Presentes no evento de lançamento, os presidentes das cooperativas reforçaram que a marca é resultado de um modelo de negócios idealizado pelas empresas, mas que seguem gestões independentes e continuam com cooperados próprios:

“É o que chamamos de intercooperação. Estávamos buscando uma identidade para nossas marcas, que já trabalham e têm desenvolvimento conjunto”, revela o presidente da Castrolanda, Frans Borg. “A Unium surgiu da necessidade de dar empoderamento às cooperativas e irmos para o mercado de forma conjunta”, complementa Renato Greidanus, da Frísia. “Este é um projeto no qual já estamos trabalhando há quase dois anos, faz parte de um momento histórico”, reforça Erik Bosch, da Capal.

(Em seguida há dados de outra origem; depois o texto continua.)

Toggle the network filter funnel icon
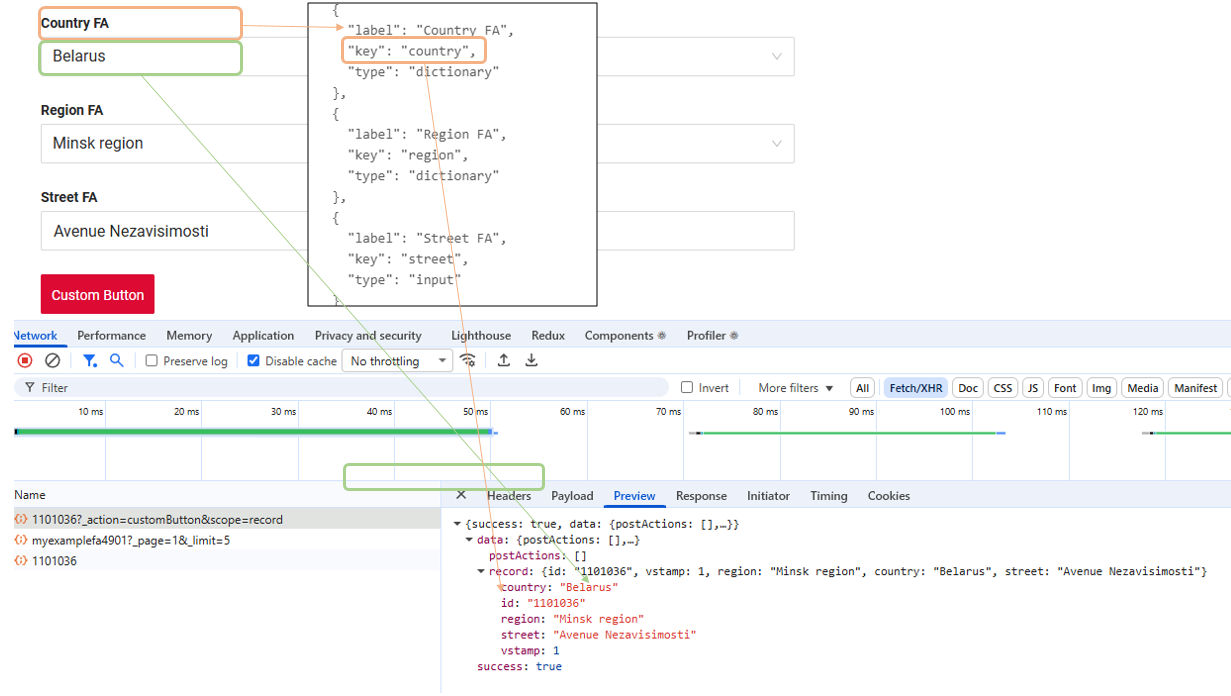The width and height of the screenshot is (1231, 696). [x=89, y=361]
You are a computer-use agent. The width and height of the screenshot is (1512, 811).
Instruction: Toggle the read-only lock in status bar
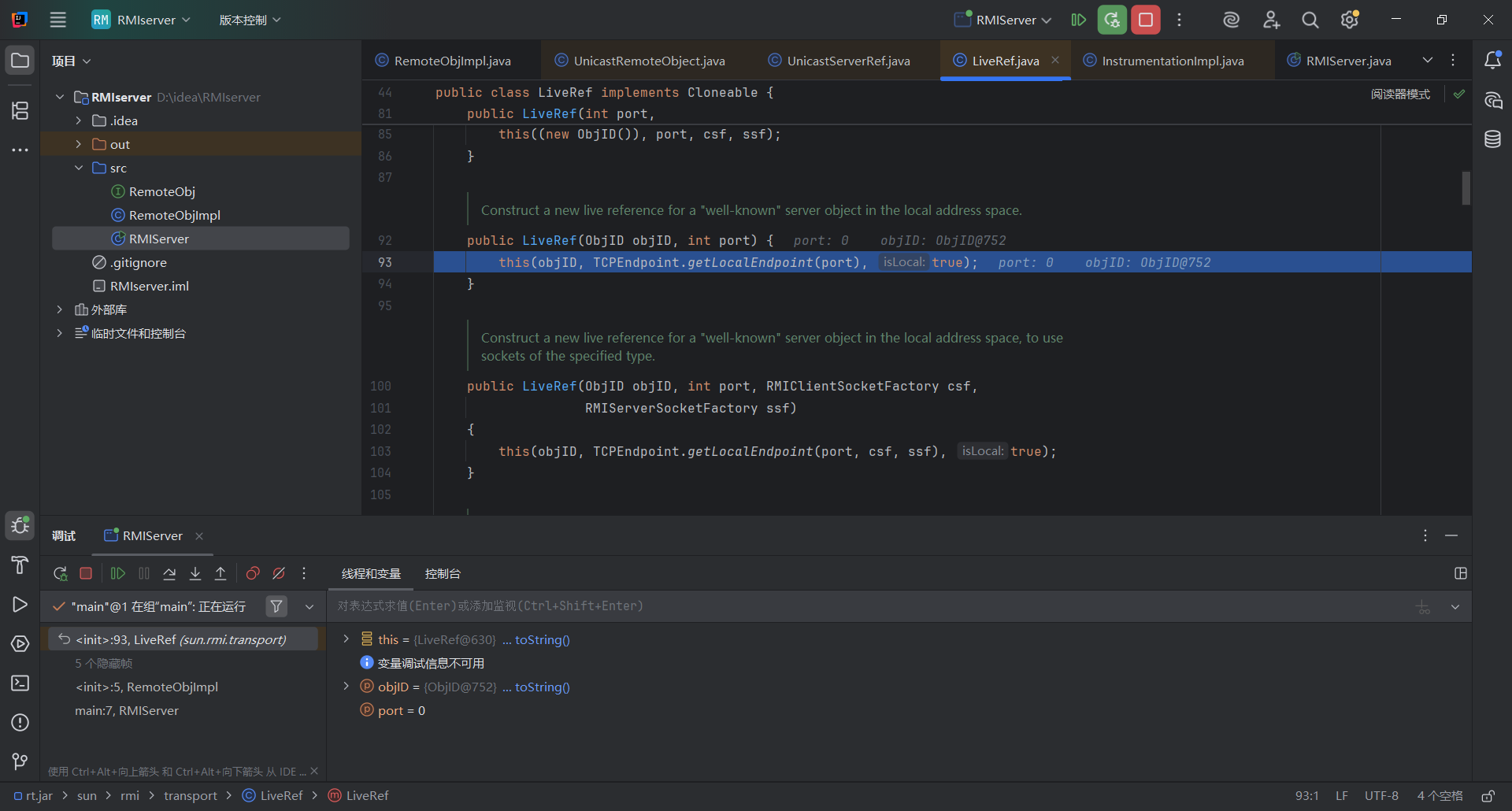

Apesar de não haver uma sede administrativa própria da Unium, os diretores não descartam uma futura fusão completa das marcas. “Eu particularmente não posso descartar isso para o futuro”, revela Bosch.

Da mesma forma, neste momento, as famílias cooperadas não precisam necessariamente ser associadas das três cooperativas, explica Borg. “Não existe distinção entre nossos cooperados, a questão é que o investimento nas unidades de negócios é compartilhado”, reforça Renato Greidanus.

Henry Milleo/Gazeta do Povo

Da esquerda para a direita: Renato Greidanus, Frans Borg, e Erik Bosch, presidentes da Frísia, Castrolanda e Capal

Qualidade e cooperativismo

Segundo os diretores, a união das cooperativas é uma maneira de mostrar a proximidade e a consolidação de valores das empresas. “Temos metas semelhantes e prezamos sempre pela qualidade”, diz Greidanus.

Cada cooperativa tem uma participação nas diversas divisões da empresa, compartilhando algumas marcas no mercado. Uma delas é a Alegra, de carne suína, recentemente certificada com o selo internacional Professional Animal Auditor Certification Organization (PAACO), de bem-estar animal. No setor de lácteos, a Unium atua com as marcas Colaso, Colônia Holandesa e Naturalle. Já no setor de grãos, a marca Herança Holandesa, de farinha de trigo, fornece o produto para outras empresas.

“Além de oficializar uma união que acontece há muito tempo com a intercooperação, a nova marca é um passo fundamental para o aumento da competitividade do agronegócio local”, afirma Erik Bosch.

Cracios Consul destaca que a novidade nasce com uma estrutura de holding sem a necessidade de um grande investimento inicial, comparando a marca com a Univeler, que tem uma gama de produtos.

O potencial é inegável: além do faturamento bilionário, a união intercooperativa processa diariamente 3 milhões de litros de leite, produz 120 mil toneladas de carne suína anualmente (com abate de 3,2 mil suínos por dia) e tem 115 mil toneladas de grãos de trigo moídos por ano. Atualmente com cinco unidades industriais, nos Campos Gerais e em São Paulo, a Unium já exporta seus produtos para 25 países.